• _Work to be completed_
Your answer should be the lines from the one with "Open the installation instructions link" to the end of the data below, both included, exact and free of pictures.

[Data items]
+--
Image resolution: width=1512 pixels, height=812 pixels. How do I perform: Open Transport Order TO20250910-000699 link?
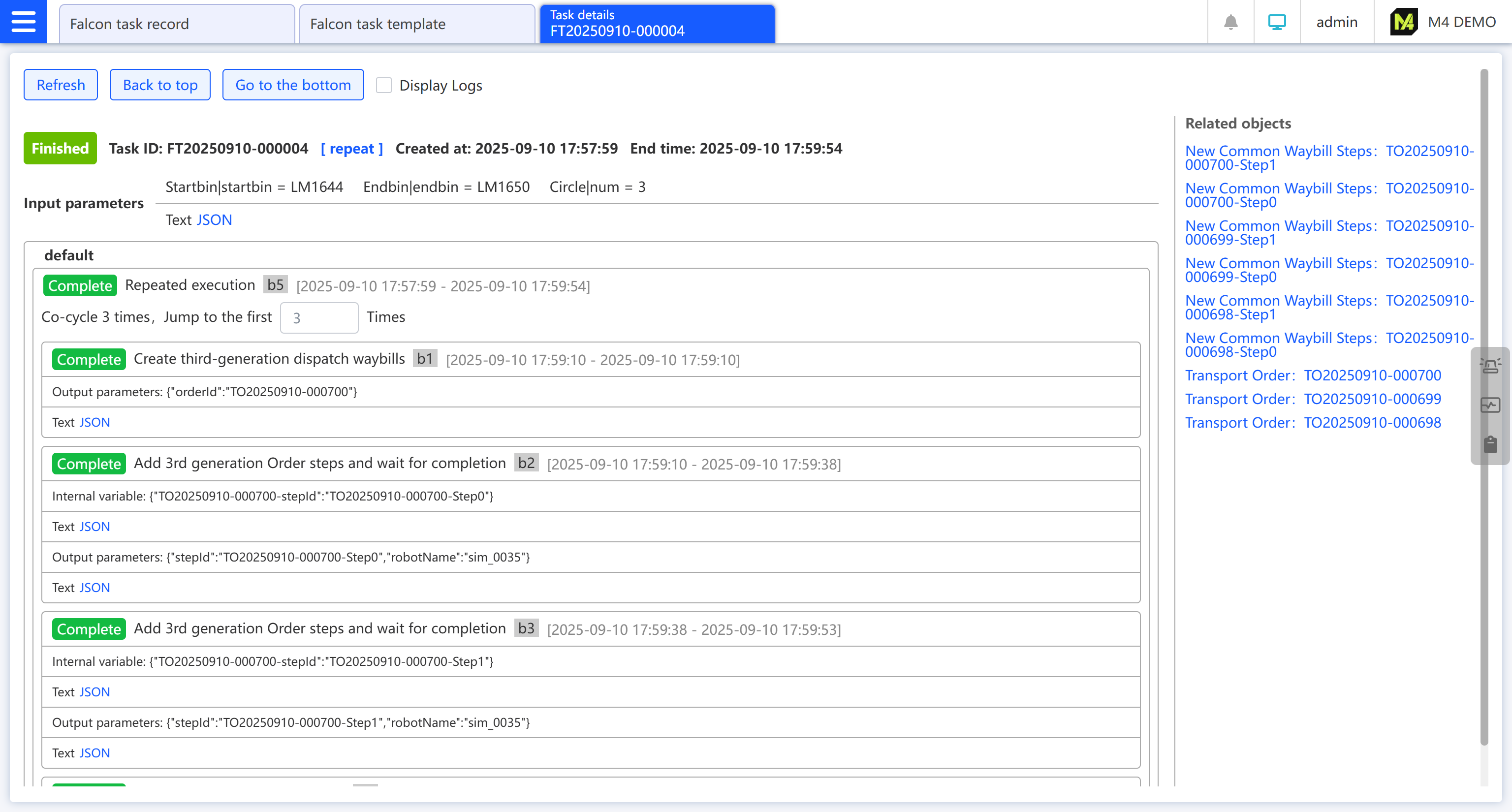(1313, 399)
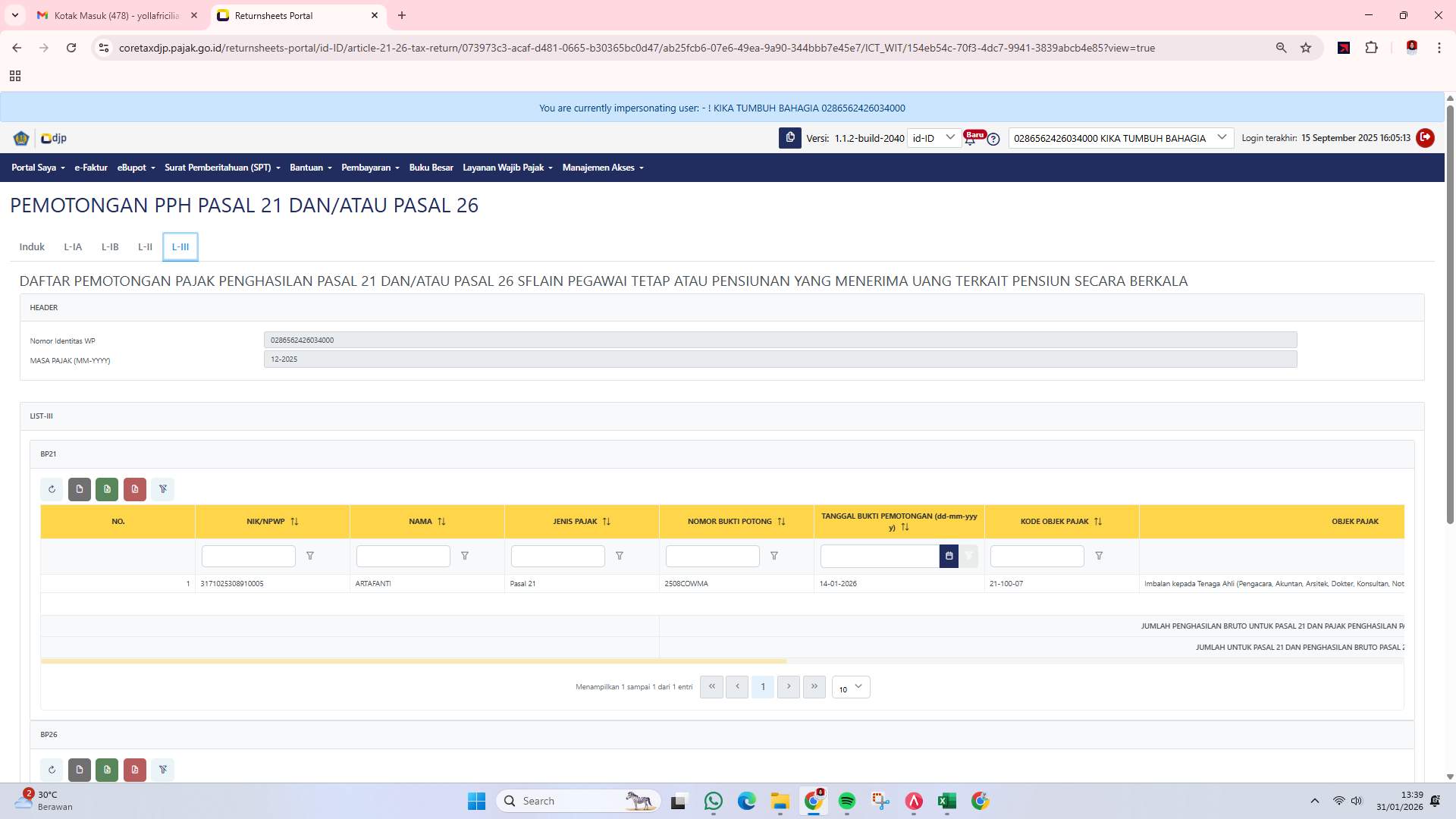1456x819 pixels.
Task: Clear all filters on the BP21 table
Action: (x=163, y=489)

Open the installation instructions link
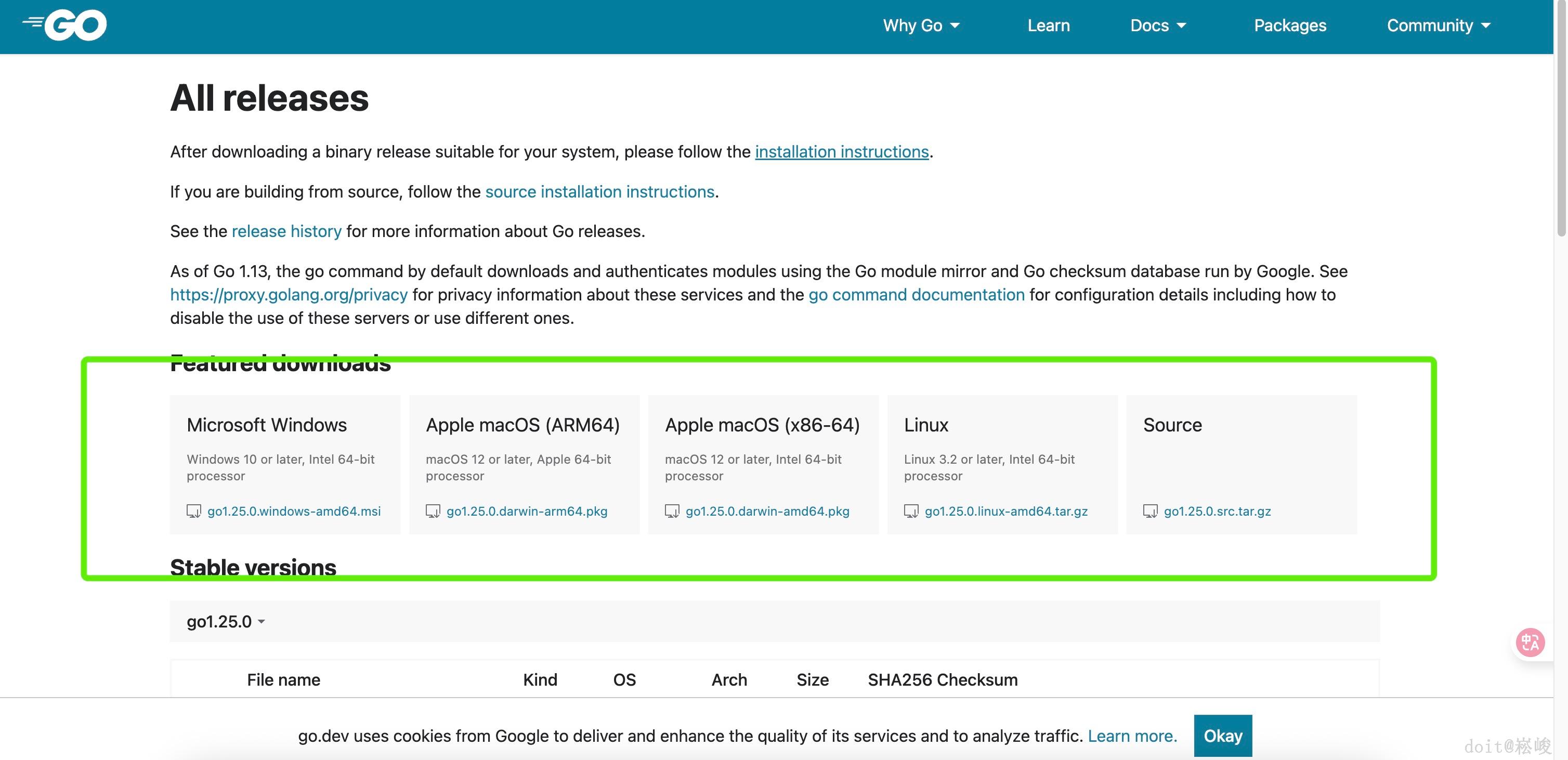[841, 151]
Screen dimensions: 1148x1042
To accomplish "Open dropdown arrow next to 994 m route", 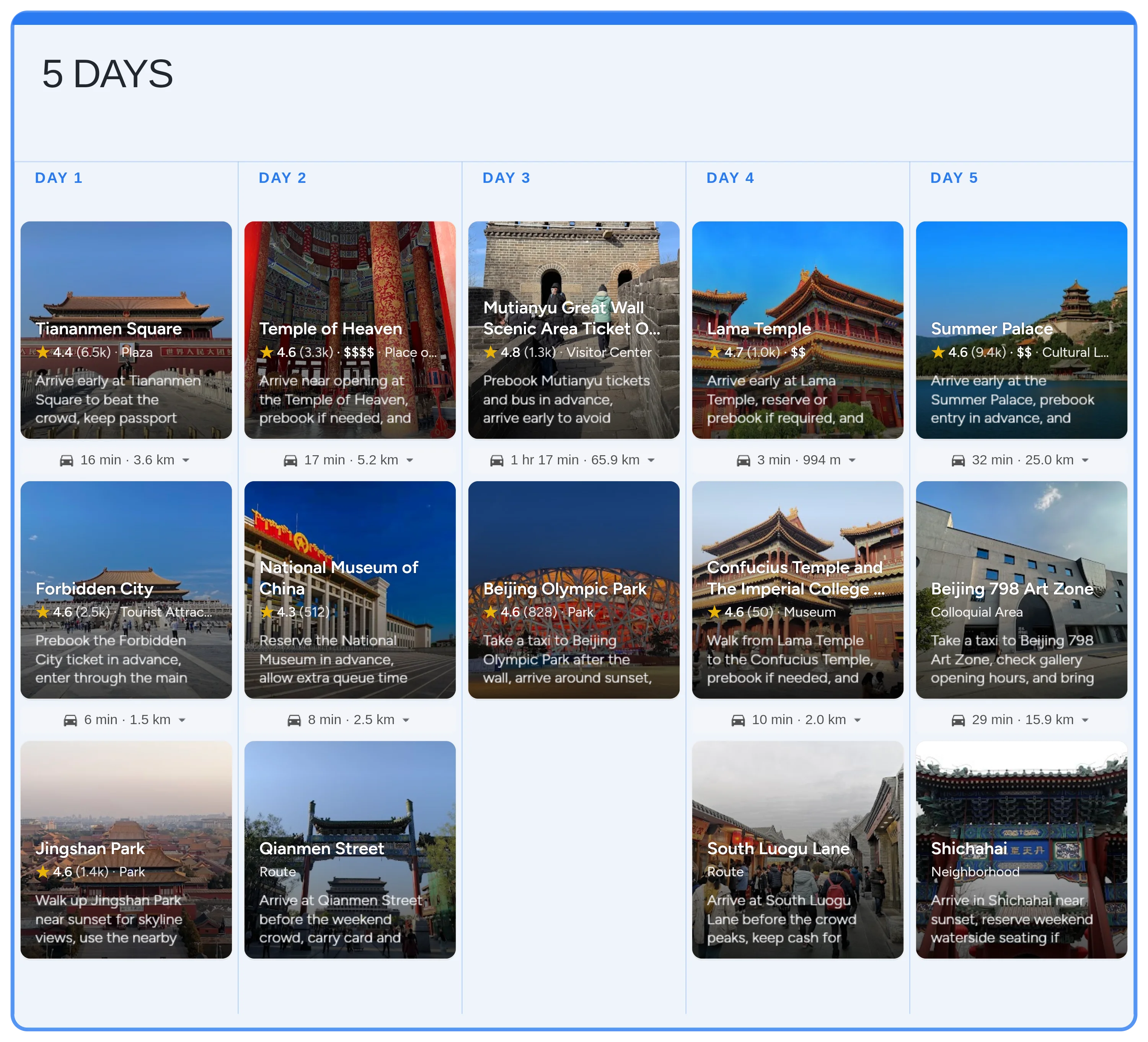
+--
• _Answer section_
Open the installation instructions link
[841, 151]
Screen dimensions: 1148x1042
To accomplish "Open dropdown arrow next to 994 m route", 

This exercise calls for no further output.